WORK REQUIRED:
Give back every entry precisely as written, without any of the images.

# # # # # # #

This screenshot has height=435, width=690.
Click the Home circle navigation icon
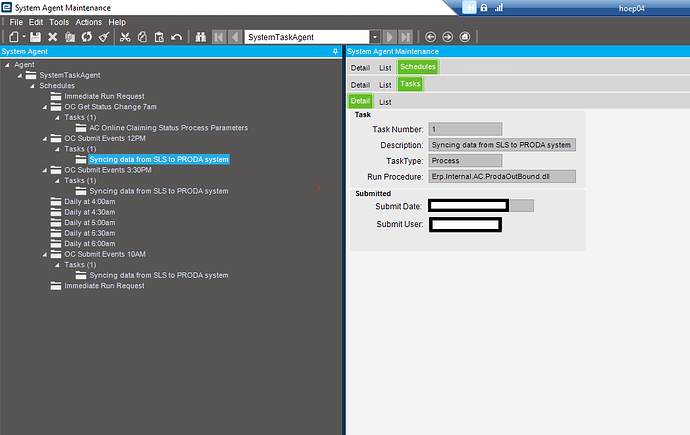click(x=465, y=37)
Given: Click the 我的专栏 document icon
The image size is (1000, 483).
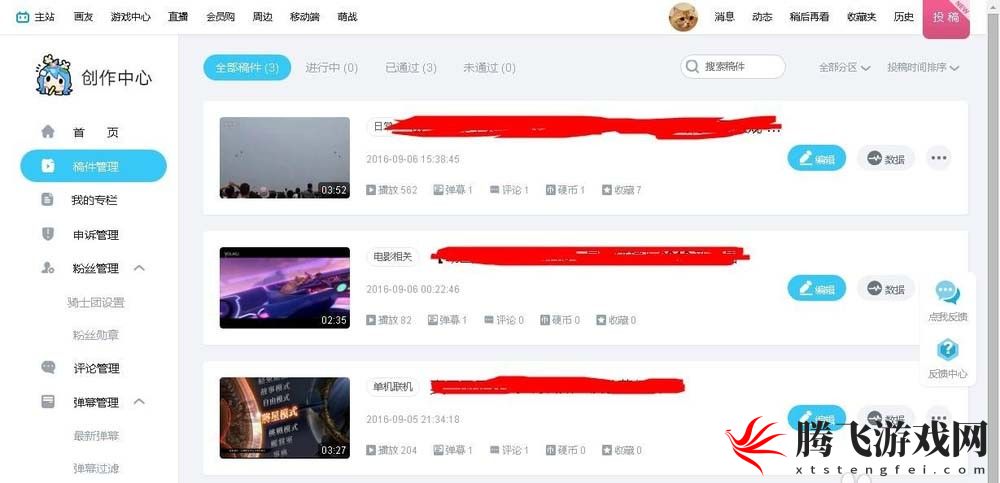Looking at the screenshot, I should (x=48, y=200).
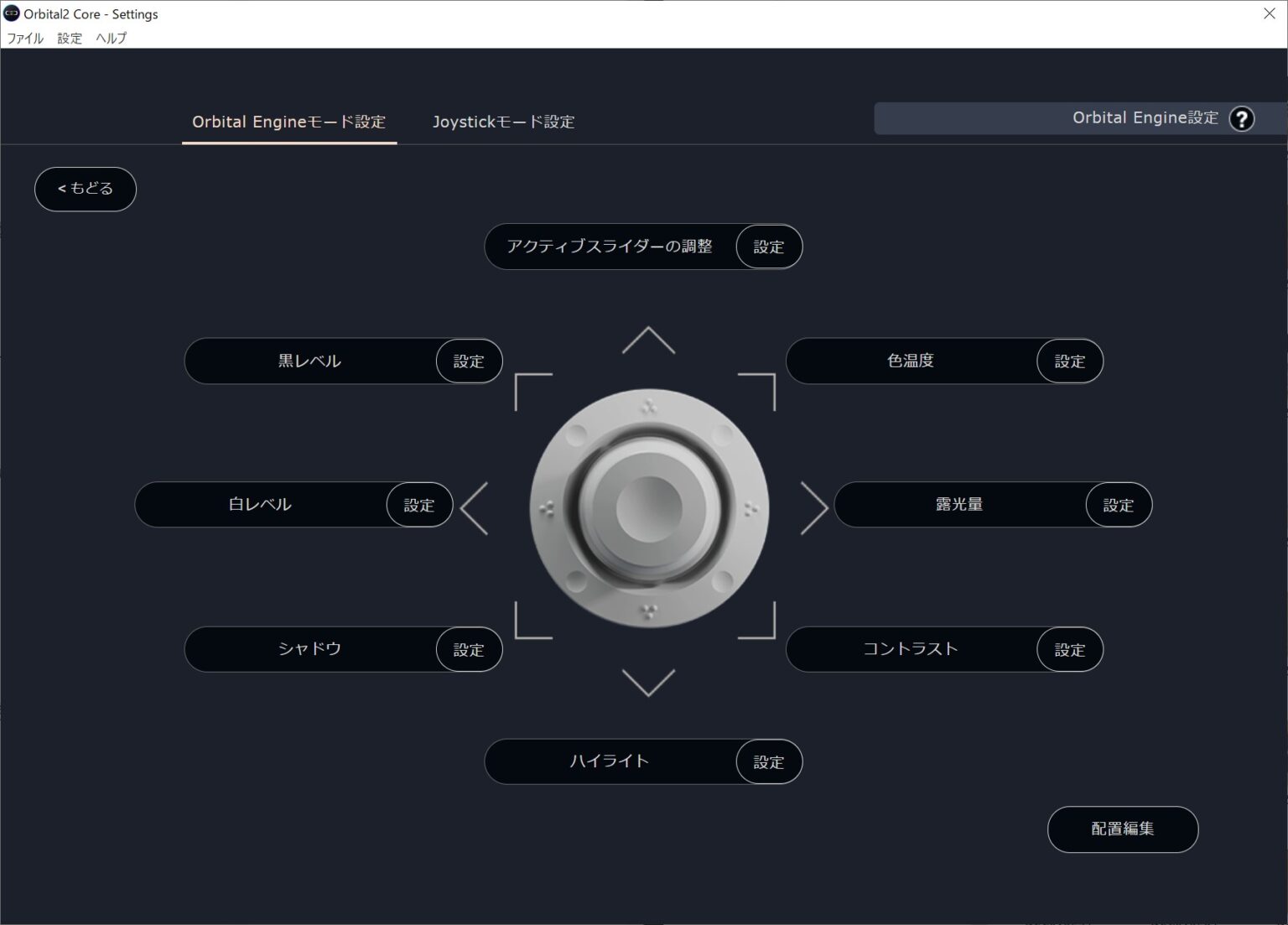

# # # # # # #

SOLUTION TO THE EXERCISE:
This screenshot has height=435, width=690.
Click the Home circle navigation icon
click(x=465, y=37)
Given: Click the 我的专栏 document icon
The image size is (1000, 483).
Looking at the screenshot, I should (x=48, y=200).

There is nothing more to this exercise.